Rewrite the listing from the line with "Given: Click the" through the end, replacing "pencil icon" with "edit button" and leaving everything else unchanged. Omit the pictures from your answer.

* * * * * * *

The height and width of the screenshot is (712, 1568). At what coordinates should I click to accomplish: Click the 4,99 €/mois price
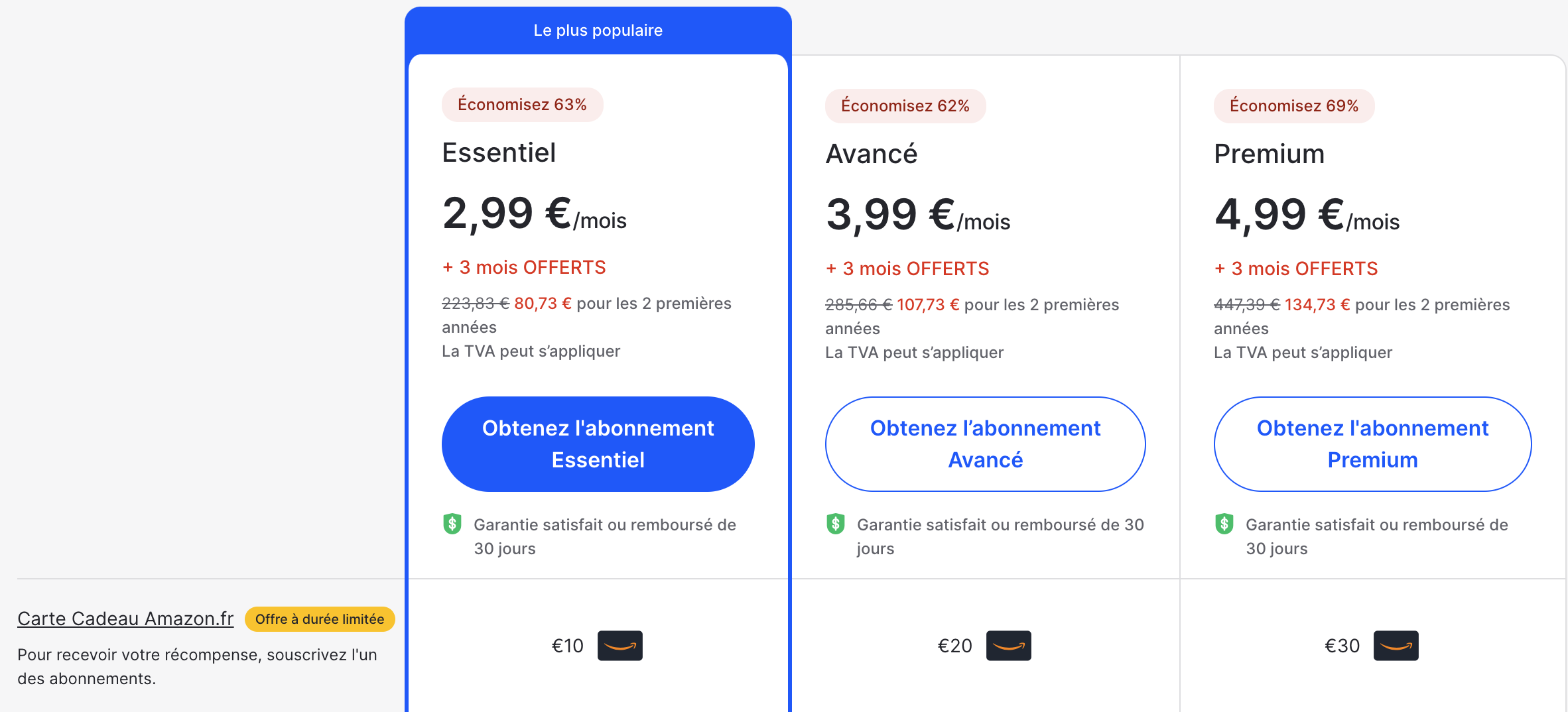tap(1307, 215)
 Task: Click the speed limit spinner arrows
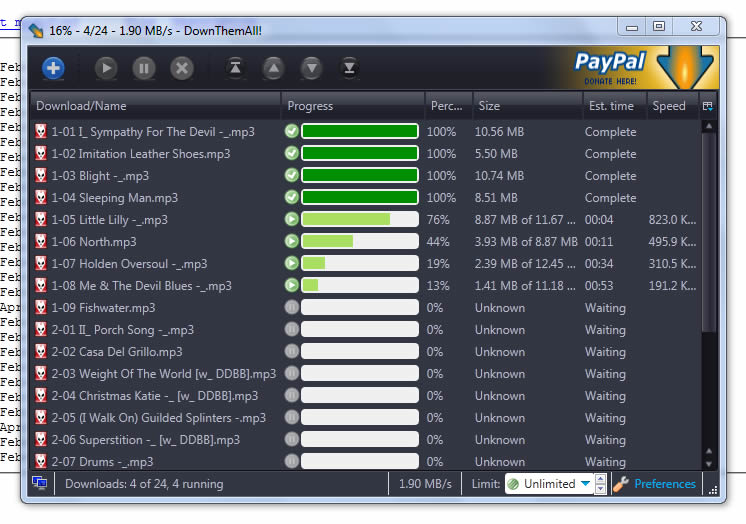pyautogui.click(x=600, y=484)
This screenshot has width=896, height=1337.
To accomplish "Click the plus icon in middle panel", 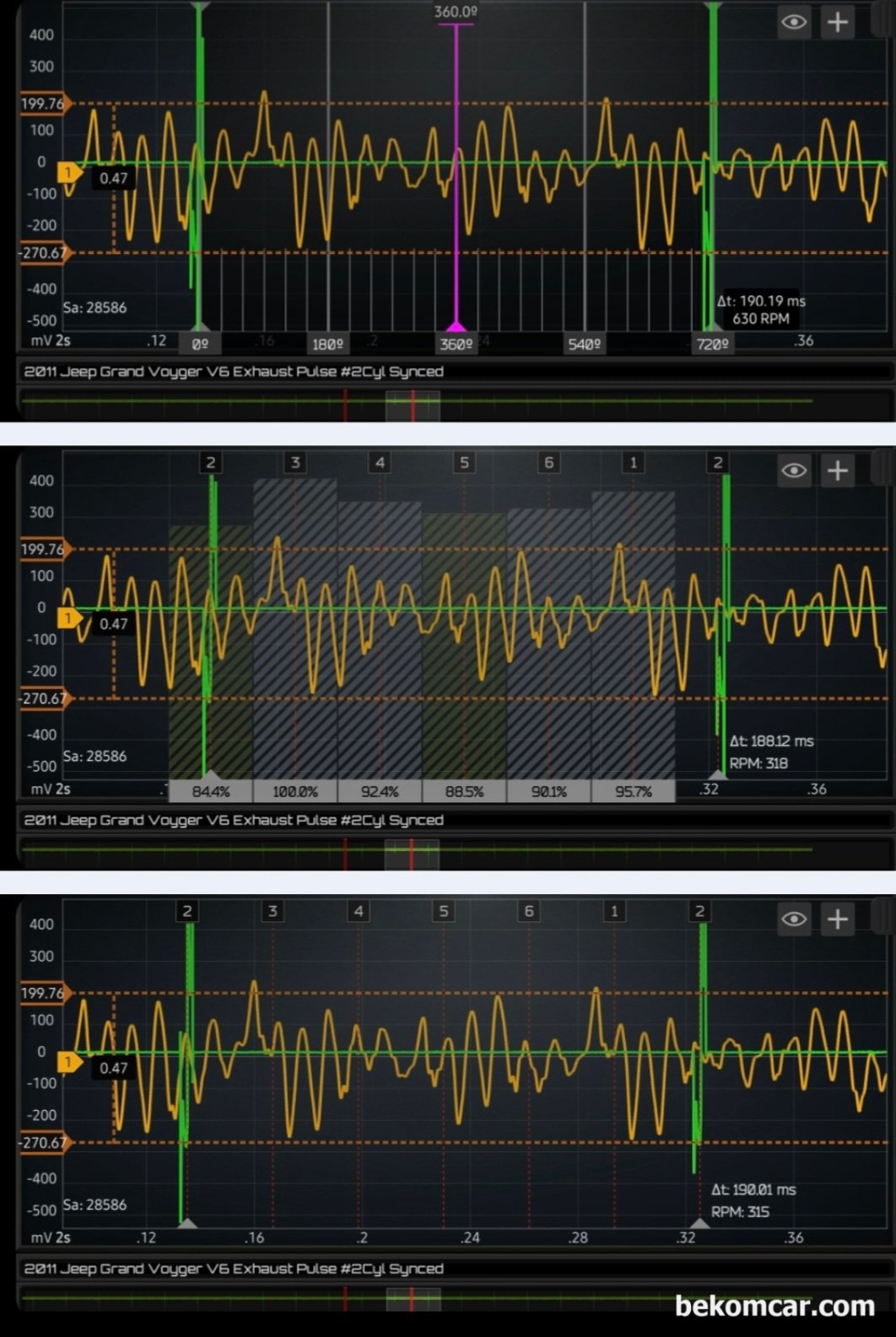I will pos(837,470).
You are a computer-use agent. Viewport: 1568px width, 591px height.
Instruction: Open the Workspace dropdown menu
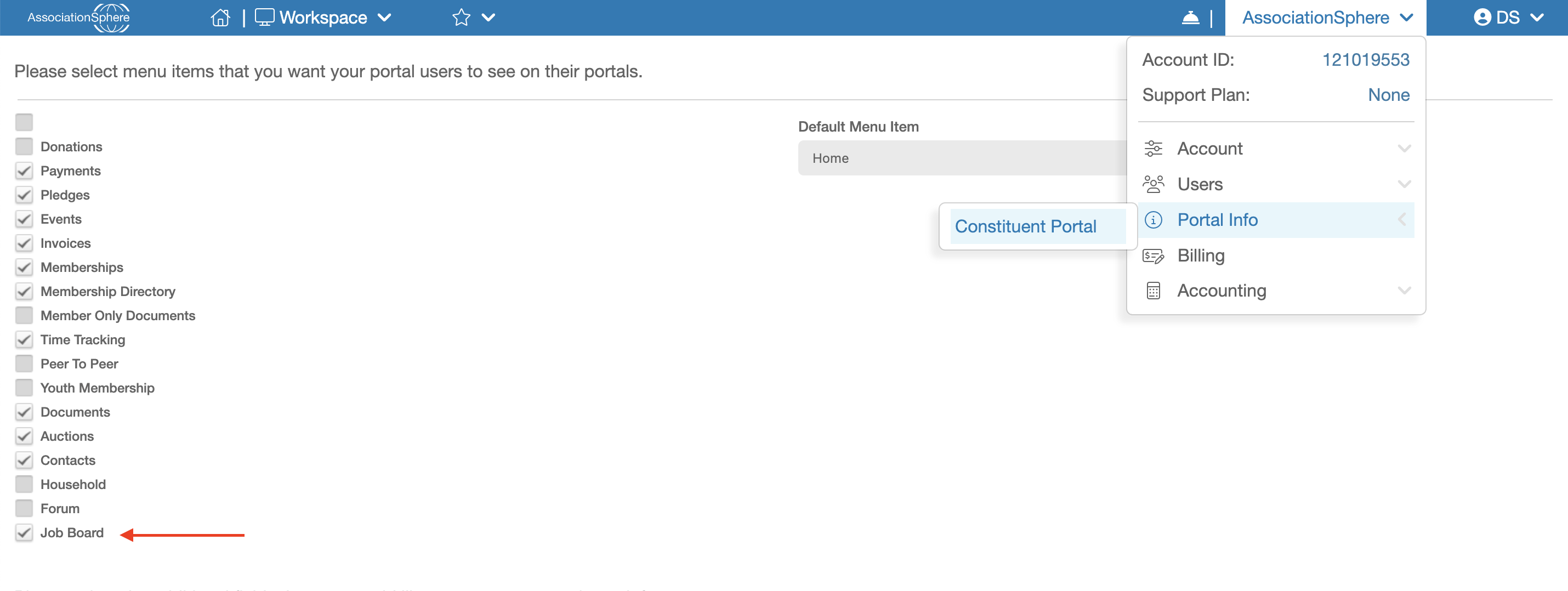(x=322, y=18)
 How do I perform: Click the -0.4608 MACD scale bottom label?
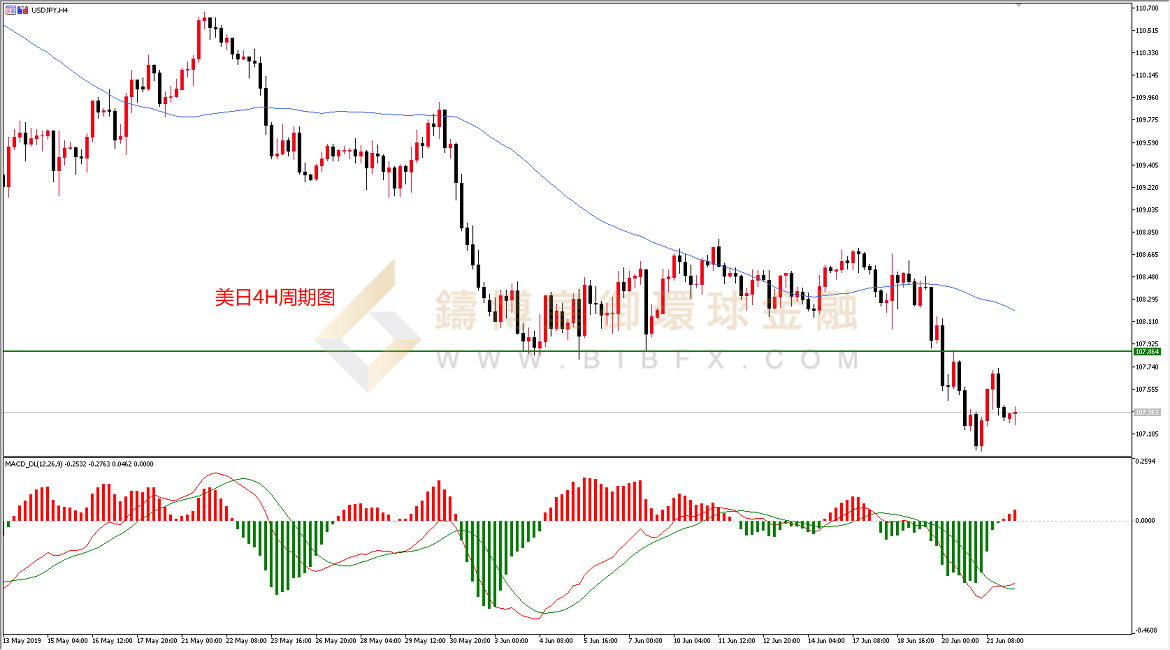click(x=1146, y=629)
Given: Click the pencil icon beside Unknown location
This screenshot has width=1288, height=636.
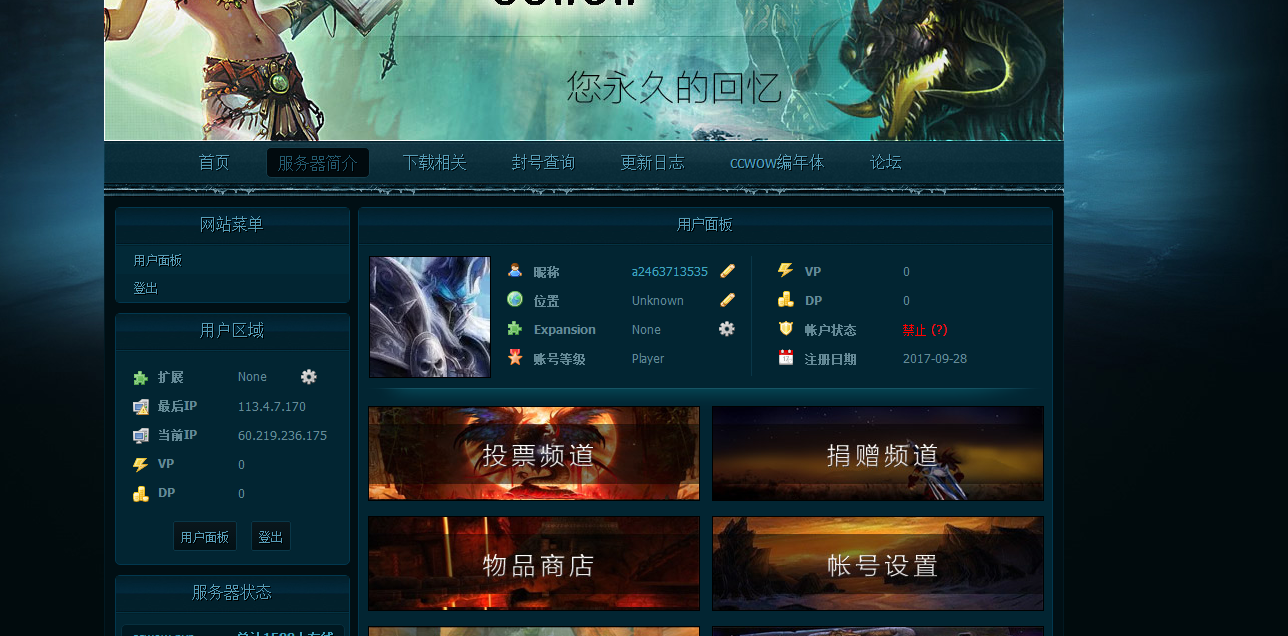Looking at the screenshot, I should tap(727, 299).
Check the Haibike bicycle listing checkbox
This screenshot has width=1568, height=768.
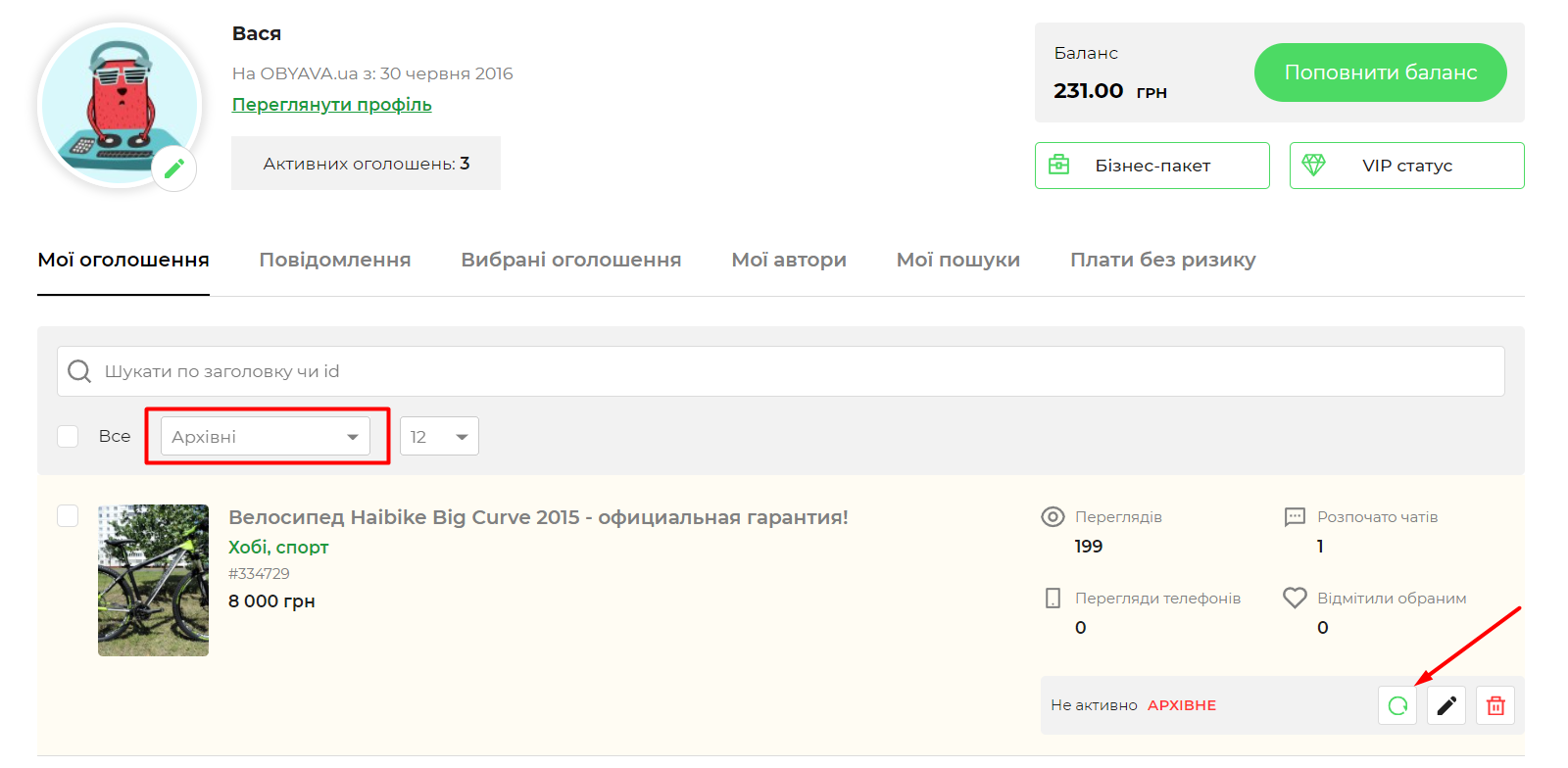point(68,515)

* * * * * * *

# RESPONSE TO THIS TASK
Given: Click the edit button beside Unknown location
This screenshot has width=1288, height=636.
Looking at the screenshot, I should tap(727, 299).
Check the Haibike bicycle listing checkbox
This screenshot has width=1568, height=768.
point(68,515)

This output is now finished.